- **Problem details**: Your response should reproduce every line of the entries that contains the word "toolbar".

Data entries:
########

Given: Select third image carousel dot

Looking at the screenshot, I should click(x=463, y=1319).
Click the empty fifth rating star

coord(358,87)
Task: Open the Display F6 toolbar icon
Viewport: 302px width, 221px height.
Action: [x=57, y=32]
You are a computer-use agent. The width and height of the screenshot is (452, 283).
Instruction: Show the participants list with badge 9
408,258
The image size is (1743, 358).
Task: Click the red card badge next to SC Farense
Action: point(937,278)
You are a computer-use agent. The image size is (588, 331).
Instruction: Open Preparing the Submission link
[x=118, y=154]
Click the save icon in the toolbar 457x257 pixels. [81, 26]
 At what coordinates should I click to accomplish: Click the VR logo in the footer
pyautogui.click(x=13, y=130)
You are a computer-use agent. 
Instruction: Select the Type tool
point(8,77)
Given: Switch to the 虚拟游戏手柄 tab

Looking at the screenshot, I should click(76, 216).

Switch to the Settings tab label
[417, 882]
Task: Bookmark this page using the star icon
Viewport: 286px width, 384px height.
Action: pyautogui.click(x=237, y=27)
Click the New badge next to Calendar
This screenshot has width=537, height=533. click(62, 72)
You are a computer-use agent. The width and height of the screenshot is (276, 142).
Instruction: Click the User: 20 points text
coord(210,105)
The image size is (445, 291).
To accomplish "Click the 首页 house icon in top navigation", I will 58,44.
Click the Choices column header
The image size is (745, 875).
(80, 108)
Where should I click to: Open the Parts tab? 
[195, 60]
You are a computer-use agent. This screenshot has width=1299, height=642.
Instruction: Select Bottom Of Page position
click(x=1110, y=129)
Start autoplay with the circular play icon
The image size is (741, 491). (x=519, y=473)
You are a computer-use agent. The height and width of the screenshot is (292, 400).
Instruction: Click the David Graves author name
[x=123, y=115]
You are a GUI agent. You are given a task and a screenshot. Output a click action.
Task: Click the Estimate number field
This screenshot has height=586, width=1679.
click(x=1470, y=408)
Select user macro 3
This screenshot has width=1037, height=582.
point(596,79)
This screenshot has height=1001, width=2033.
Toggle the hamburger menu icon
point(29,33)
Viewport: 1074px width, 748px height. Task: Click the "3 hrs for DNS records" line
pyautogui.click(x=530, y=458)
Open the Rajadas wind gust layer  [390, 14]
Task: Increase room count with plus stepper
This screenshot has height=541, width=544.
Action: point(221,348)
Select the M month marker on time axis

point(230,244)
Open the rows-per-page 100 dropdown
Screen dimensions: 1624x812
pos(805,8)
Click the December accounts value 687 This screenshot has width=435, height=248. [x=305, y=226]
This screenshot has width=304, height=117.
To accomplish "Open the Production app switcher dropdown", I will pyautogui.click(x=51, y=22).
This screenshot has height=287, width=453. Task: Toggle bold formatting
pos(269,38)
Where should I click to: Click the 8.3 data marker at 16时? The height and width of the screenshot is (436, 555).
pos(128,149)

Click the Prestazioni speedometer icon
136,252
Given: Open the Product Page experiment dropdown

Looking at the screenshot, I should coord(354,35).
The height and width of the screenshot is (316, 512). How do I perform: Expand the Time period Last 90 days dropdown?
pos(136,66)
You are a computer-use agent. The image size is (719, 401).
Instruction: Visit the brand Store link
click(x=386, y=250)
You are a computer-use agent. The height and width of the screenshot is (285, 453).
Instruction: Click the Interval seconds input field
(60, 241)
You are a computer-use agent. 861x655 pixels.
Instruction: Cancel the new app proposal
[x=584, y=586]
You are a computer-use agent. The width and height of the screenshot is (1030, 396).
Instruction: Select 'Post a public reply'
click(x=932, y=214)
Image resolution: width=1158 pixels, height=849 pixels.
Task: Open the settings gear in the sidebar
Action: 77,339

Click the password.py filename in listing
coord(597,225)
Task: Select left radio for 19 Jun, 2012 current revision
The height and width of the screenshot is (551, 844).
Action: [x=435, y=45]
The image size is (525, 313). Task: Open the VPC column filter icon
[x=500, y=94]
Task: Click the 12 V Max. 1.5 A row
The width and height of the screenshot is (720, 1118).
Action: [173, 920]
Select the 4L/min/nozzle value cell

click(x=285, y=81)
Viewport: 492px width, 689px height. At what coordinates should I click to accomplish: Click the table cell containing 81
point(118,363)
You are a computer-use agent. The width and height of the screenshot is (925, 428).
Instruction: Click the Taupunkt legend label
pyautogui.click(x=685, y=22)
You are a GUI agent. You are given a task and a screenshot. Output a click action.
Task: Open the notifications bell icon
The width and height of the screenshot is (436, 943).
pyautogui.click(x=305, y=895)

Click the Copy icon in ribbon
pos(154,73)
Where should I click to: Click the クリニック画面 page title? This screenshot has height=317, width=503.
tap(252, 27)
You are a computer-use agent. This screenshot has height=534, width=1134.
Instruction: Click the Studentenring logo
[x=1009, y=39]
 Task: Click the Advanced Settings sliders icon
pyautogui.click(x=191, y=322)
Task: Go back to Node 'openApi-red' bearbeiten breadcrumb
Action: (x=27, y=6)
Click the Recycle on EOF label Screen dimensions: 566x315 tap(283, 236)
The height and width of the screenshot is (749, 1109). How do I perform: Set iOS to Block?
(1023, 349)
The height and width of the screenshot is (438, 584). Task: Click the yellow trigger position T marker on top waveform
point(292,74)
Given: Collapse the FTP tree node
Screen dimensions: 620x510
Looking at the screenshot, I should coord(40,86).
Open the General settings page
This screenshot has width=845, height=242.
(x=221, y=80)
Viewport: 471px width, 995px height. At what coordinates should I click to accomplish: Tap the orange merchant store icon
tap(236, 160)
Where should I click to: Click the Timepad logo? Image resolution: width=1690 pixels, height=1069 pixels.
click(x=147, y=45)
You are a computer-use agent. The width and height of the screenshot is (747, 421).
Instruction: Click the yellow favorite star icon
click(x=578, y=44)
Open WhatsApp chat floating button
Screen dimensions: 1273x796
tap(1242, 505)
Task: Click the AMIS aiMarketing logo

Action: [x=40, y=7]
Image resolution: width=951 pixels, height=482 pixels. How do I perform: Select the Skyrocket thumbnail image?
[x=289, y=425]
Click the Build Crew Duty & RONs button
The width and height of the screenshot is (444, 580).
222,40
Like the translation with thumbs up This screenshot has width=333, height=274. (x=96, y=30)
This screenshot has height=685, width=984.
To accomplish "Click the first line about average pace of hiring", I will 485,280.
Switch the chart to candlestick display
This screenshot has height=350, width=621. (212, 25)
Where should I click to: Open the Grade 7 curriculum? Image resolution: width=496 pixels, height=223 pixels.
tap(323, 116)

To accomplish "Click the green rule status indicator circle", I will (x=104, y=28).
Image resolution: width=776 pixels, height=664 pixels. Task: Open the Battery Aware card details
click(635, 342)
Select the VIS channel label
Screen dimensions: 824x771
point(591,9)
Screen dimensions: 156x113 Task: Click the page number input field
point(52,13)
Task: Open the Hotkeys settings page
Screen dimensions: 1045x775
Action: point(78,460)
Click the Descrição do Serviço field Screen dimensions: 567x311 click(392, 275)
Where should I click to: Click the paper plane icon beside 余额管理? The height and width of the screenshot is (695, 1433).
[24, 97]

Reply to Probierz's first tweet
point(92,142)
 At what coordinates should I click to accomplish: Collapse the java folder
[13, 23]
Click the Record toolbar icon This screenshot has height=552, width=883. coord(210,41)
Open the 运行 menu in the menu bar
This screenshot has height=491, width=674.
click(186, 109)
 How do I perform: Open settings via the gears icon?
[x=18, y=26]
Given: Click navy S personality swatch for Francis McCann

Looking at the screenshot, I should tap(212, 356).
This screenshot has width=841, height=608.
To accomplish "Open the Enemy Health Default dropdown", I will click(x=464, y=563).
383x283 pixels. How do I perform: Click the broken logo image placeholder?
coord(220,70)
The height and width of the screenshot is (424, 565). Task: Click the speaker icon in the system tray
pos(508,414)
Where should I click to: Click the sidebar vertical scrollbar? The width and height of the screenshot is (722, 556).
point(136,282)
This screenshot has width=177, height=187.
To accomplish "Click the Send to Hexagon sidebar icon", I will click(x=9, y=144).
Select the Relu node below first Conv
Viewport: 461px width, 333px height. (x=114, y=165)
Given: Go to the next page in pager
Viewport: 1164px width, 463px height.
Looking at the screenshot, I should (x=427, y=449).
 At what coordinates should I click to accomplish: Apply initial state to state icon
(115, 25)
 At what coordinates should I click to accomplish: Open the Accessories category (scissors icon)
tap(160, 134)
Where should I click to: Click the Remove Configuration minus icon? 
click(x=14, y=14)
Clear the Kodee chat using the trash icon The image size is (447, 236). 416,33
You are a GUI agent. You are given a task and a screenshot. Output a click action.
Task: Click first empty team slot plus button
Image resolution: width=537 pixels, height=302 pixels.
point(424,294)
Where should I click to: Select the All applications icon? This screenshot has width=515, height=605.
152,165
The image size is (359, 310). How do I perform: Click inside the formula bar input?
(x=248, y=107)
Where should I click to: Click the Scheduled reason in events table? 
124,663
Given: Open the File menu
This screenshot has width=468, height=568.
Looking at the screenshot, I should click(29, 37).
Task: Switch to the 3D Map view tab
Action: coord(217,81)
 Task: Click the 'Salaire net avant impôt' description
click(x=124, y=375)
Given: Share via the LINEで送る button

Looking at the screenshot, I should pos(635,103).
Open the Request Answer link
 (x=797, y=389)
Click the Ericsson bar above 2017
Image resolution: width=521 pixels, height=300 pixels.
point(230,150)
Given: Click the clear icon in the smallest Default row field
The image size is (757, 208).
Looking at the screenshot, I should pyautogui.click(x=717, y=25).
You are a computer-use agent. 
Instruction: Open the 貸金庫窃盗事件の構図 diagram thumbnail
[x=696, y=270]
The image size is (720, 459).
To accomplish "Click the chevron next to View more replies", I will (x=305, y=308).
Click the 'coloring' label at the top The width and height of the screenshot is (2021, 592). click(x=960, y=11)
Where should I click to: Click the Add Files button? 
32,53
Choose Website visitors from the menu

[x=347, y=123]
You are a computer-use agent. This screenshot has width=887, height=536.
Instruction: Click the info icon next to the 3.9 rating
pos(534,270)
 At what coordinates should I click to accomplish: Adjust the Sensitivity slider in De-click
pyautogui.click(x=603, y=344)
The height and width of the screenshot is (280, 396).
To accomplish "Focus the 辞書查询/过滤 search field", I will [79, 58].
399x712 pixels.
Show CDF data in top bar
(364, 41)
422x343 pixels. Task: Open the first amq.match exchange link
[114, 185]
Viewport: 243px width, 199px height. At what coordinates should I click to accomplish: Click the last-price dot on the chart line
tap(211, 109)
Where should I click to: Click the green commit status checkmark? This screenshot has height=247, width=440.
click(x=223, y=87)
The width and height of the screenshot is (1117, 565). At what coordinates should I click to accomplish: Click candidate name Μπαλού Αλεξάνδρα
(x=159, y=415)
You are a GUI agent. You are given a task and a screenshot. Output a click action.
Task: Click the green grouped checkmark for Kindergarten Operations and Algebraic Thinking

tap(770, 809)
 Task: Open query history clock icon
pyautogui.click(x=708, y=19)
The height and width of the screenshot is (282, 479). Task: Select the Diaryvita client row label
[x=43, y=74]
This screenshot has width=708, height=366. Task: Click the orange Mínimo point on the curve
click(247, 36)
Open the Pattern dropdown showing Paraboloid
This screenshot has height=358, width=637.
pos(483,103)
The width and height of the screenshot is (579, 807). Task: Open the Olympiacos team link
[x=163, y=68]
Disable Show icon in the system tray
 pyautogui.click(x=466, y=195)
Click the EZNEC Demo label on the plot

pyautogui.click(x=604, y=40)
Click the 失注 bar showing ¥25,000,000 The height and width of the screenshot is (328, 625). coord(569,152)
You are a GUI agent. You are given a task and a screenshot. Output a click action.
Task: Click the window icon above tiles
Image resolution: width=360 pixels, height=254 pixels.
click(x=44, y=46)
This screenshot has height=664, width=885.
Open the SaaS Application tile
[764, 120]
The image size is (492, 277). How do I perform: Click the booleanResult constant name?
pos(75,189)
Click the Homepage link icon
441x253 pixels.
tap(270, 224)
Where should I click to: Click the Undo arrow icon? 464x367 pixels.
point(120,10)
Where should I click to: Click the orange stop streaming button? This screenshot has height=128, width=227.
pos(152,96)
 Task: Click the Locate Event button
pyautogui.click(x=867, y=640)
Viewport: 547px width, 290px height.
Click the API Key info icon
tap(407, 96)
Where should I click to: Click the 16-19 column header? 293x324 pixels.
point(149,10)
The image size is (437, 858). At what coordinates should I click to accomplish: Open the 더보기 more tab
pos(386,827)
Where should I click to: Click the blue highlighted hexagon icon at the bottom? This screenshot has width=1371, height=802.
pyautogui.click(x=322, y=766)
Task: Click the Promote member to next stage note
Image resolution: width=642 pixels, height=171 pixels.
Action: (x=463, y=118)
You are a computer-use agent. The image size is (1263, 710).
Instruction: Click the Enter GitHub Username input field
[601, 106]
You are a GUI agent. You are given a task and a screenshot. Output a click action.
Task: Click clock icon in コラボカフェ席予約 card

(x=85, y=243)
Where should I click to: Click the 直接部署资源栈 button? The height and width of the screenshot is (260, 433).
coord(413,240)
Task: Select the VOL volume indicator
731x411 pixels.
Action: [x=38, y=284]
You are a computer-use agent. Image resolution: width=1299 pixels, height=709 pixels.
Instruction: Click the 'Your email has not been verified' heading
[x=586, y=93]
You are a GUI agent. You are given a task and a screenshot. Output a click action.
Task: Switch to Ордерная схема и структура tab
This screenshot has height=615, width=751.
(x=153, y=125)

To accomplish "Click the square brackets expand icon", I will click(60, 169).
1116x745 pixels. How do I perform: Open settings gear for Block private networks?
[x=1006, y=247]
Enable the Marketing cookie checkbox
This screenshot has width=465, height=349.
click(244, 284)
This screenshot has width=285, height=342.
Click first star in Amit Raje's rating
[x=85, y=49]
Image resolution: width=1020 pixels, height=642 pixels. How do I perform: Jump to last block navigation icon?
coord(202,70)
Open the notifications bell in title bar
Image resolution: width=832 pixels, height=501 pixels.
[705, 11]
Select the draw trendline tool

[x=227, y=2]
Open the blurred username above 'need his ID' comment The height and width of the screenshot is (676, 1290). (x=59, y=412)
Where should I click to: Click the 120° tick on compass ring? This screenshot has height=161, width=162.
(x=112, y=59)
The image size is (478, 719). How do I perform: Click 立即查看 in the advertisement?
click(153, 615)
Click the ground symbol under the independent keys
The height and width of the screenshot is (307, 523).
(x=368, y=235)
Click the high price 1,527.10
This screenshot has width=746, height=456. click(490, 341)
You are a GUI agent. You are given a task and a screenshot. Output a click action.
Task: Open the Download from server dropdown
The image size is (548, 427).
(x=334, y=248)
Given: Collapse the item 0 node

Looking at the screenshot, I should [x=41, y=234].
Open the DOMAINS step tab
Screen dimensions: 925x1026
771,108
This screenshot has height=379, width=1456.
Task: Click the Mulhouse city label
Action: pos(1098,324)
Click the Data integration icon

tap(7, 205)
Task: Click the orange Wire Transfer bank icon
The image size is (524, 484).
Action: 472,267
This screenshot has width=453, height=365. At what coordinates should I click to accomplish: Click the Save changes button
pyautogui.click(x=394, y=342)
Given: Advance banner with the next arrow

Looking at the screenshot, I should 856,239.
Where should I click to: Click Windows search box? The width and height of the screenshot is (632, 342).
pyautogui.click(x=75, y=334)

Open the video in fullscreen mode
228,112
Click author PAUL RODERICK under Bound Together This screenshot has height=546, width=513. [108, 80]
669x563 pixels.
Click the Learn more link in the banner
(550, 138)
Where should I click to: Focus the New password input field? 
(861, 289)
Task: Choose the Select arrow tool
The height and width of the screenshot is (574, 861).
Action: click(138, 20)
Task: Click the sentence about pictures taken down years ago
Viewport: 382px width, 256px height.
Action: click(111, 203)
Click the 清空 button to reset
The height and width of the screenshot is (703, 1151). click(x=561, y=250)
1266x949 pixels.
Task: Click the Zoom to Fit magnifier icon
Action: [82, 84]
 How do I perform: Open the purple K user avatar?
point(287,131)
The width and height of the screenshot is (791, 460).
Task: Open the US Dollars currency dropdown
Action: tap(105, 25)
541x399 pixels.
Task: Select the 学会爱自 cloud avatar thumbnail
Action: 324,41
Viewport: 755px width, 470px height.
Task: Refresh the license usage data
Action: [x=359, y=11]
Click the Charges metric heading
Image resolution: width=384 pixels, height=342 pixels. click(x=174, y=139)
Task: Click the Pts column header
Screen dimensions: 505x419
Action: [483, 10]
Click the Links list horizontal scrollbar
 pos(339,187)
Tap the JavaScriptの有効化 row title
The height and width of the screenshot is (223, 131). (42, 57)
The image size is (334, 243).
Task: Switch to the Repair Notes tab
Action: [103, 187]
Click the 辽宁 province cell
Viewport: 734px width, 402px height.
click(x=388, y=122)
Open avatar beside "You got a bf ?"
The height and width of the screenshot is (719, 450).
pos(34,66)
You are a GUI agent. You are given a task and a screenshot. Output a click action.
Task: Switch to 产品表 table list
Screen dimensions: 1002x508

########

- **Expected output**:
Task: Open the Display F6 toolbar icon
Click the save icon in the toolbar 457x257 pixels. [81, 26]
Click the Record toolbar icon This screenshot has height=552, width=883. coord(210,41)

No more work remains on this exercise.